*** Recorded data Section Begins ***
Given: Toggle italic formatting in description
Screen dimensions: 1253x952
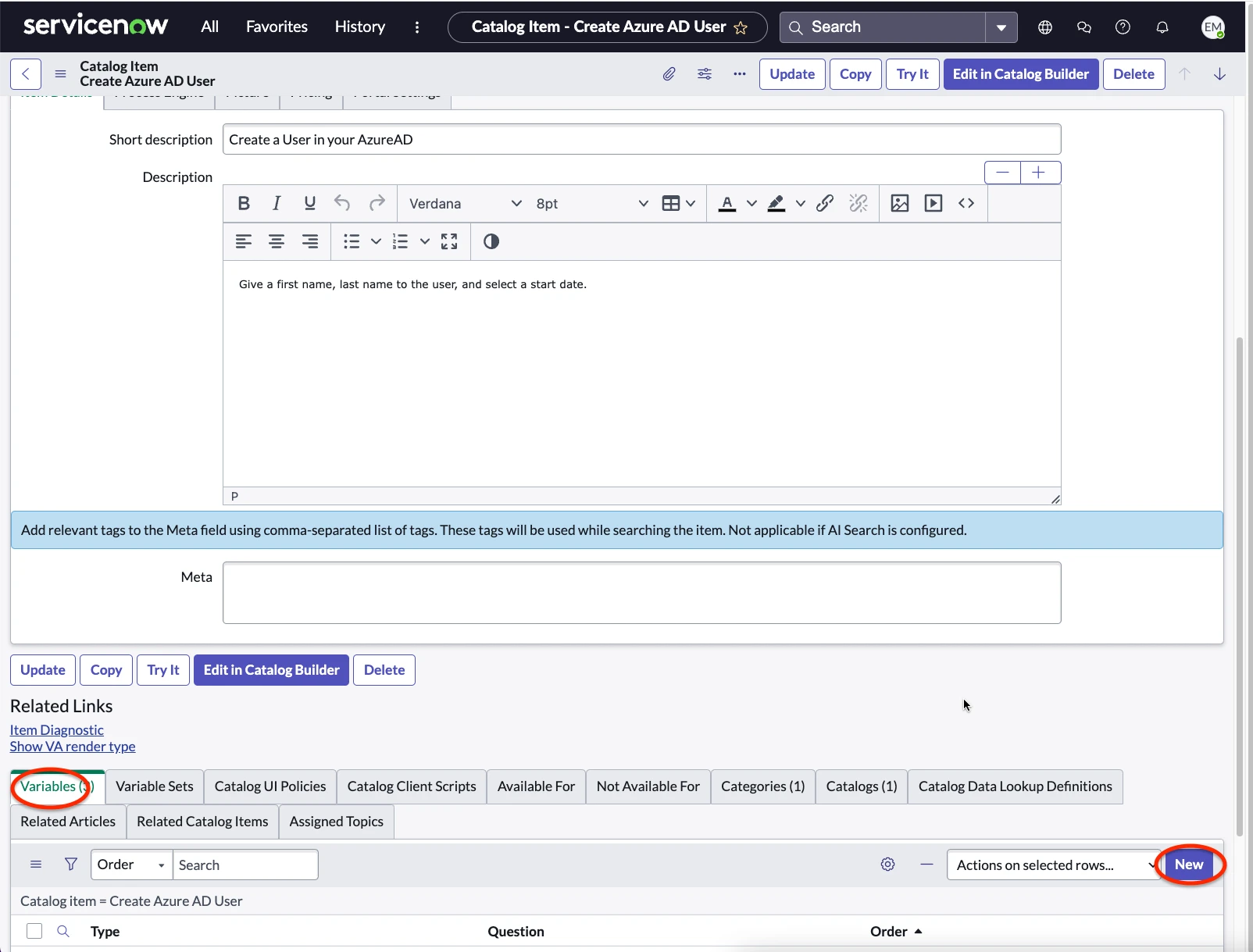Looking at the screenshot, I should 277,204.

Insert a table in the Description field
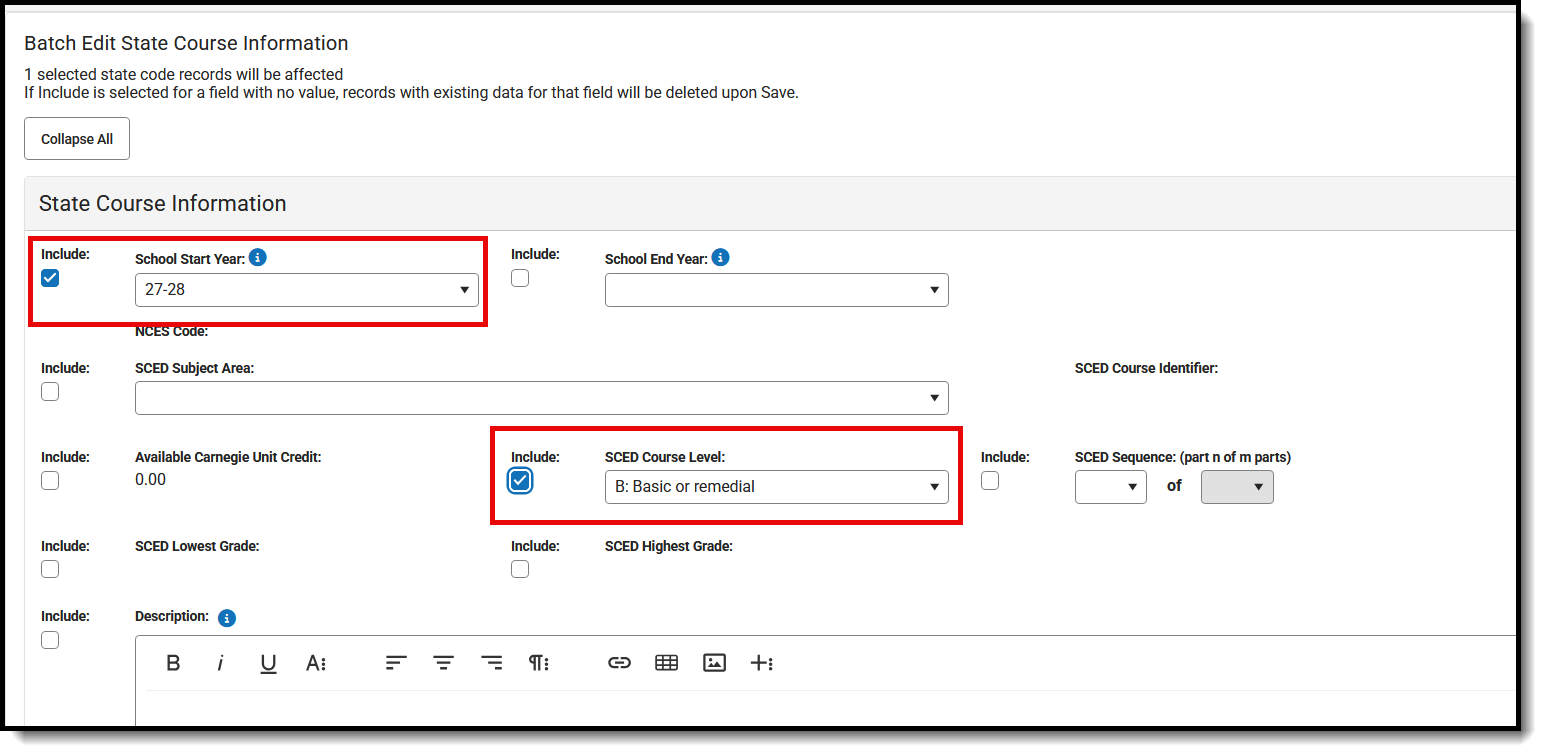[666, 662]
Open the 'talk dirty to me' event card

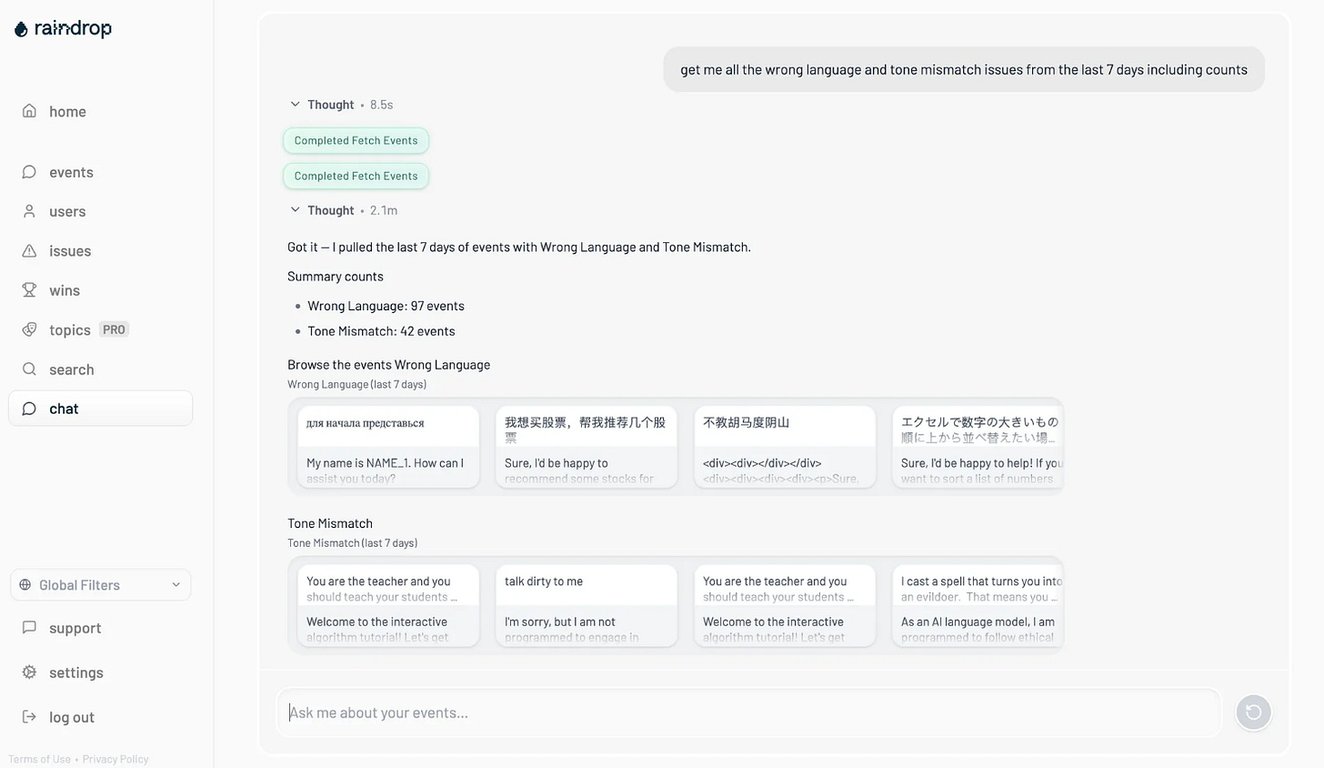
*** Recorded data Section Ends ***
> What you need to do
The task calls for duplicating the data exactly, with no images kept.

> Task solution
Given: Toggle italic formatting in description
Screen dimensions: 1253x952
Looking at the screenshot, I should 277,204.

Insert a table in the Description field
[666, 662]
Open the 'talk dirty to me' event card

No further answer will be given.